Spur of the moment weekend getaway, Japan style!

9/20/15

One of the (many) great things about living in Japan is your ability to hop a train and plane and in very little time be somewhere completely different. 

My full time job (yes I have one despite what many of you may think!) was a complete shit show this week, so I was determined to just get away and enjoy myself, not letting their ridiculous bs get to me or impact my weekend (when they don't pay me thus very clearly have no right to cramp my style!)

More than the change of scenery, I just needed to be surrounded by some of my people. People I can be myself around. People who don't judge if I want to wear Jammie's and lay around doing absolutely nothing because they will do it with me. These are some great people I tell you!

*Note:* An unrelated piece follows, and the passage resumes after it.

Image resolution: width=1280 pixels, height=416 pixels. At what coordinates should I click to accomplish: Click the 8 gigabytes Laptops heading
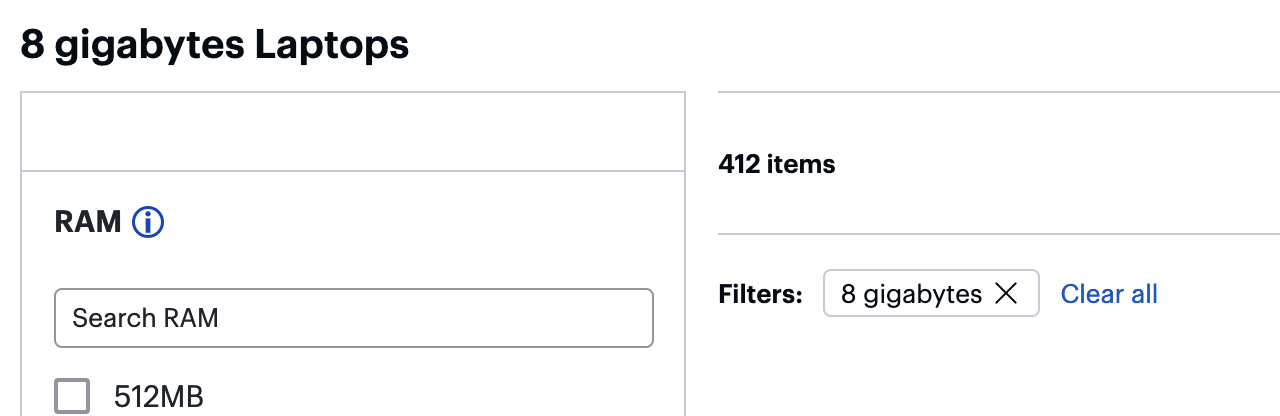pyautogui.click(x=215, y=45)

I may or may not have questioned the greatness of one said friend when she made me go for a 5 mile run in broad daylight (hot as hell)...just kidding I still love her, but I do not do daylight runs. That sun kills me, zero dark thirty all the way!


Here is proof that we finished and that she did not in fact kill me as I claim she did. 

We went and got our nails all Japanesey as one should always do while in Okinawa (or Tokyo, sadly Sasebo sucks for this)



The adventure really kicked up when I was making my way back to Sasebo via the JR from Fukuoka. I thought I would have the pair of seats to myself when seconds before the train was to pull out, two drunk girls got on and lucky me one day with me. They appeared to be coming from a wedding. Lots of day drinking to be done at those events. I thought we were fine when she went to sleep, wrong-o. A few short minutes later she was frantically rifling through her bag, which I later would realize was to find a plastic bag, and she proceeded to entropy her stomach contents. While still sitting right the freak next to me (thankyouverymuch). I'm not sure the etiquette or cultural norm on train puking, but I do know that had I been sick, I would have beelined for the restroom or in between cars where I wouldn't be puking 3 cm from someones leg. But that's just me, and I guess I like a bit more personal space. 

After she puked what appeared to be all liquid (I assume alcohol), she then fell j to a deep sleep, Goldilocks style. Wouldn't have been bad if she had stayed in her seat and kept her body parts to herself. At one point her elbow erratically slipped odd of the mutual armrest and I took an elbow to the ovary. For the remainder of the train ride her head did the bob and weave bouncing from my shoulder to almost hitting the wall in front. Here is my drunk train puker arm rest stealer no personal space having lady parts molesting...seat mate. You can see how thrilled I was with her!

After a long train ride, I was happy to be "home" I hate to even use that word for the crappy hotel I currently reside in...
Next adventure already planned...Okinawa for the long weekend in October, now that's home!!